Gallbladder is a pear shaped organ that lies close to the liver. Its function is to store and concentrate bile juice which is produced in the liver. It does not produce bile as many people think. Gallstones are pebble-like deposits that form inside the gallbladder. There are mainly two types of gallstones:
- Stones made of cholesterol which are the most common. Many people have misconception about these stones that they have some relation with cholesterol levels but this is not true at all.

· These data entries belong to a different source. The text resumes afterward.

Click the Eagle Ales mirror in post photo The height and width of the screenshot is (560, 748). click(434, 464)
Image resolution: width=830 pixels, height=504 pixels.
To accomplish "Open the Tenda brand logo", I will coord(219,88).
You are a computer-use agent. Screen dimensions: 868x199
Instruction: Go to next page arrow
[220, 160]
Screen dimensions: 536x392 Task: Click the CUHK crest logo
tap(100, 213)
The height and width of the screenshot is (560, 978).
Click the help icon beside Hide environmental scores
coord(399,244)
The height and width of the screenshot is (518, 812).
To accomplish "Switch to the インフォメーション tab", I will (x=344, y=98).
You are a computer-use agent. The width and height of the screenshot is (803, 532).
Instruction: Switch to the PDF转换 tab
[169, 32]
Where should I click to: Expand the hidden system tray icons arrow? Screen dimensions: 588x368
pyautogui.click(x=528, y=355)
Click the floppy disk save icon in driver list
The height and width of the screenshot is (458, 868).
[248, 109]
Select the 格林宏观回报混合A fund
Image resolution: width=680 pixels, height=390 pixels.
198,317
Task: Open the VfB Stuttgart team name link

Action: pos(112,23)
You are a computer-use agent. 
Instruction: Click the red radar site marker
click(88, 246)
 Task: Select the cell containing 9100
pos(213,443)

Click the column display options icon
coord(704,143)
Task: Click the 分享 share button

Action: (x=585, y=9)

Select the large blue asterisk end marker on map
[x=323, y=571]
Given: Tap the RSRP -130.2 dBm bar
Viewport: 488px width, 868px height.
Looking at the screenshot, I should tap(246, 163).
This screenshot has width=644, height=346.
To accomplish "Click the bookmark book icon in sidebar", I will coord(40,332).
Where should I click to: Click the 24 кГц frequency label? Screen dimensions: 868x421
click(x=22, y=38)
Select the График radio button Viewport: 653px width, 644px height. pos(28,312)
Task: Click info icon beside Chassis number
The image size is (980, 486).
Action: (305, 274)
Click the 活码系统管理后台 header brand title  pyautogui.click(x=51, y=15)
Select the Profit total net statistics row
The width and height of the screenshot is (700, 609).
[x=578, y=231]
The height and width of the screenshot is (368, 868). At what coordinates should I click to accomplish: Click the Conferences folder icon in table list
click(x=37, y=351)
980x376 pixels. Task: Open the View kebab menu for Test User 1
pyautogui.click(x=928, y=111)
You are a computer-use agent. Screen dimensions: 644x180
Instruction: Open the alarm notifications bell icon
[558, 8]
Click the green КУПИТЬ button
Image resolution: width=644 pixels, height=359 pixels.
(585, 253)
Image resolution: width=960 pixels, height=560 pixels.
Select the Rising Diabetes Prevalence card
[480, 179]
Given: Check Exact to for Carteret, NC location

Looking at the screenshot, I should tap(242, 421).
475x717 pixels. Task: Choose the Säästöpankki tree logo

- Stones made of bilirubin, which can occur when red blood cells are being destroyed (hemolysis). This condition leads to excessive bilirubin in the bile. These stones are called pigment stones.
Signs and Symptoms
The most common symptom of gallstones is abdominal pain particular on the right upper side. The easiest ways to detect gallstone is X-ray, Ultrasound, abdominal CT scan etc. Most common signs and symptoms of gallstones are:
- Constant or frequent pain in the right upper or middle upper abdomen
- Yellowing of skin and whites of the eyes (Jaundice)
- Clay-colored stools
- Nausea and vomiting
Causes of Gallstones
There could be various causes of gallstones.
- Gender: Women between 20 and 60 years of age are twice as likely to develop gallstones as men.
- Age: Practically all age groups but more common in the 30's & 40's.
- Excess estrogen (women on oral contraceptive pills etc.)
- Cholesterol-lowering drugs
- Rapid weight loss
- Prolonged fasting
- Hereditary blood disorders
- Unknown geological factors such as gallstones are much more common in northern and eastern part of India.
Gallstones are not found until one goes for an ultrasound. Surgery is primarily not chosen as an option unless symptoms begin to appear.
- Spider system is used for the first time in Asia Pacific by Dr. Pradeep Chowbey. This is one of its kind virtually scarless surgical techniques which give excellent cosmetic results.
- Laparoscopic Cholecystectomy (removal of gall bladder along with stones) – This is the most commonly used treatment option and involves making small surgical incisions thus ensuring faster recovery. Patients are often discharged from the hospital on the same day as surgery, or the next morning.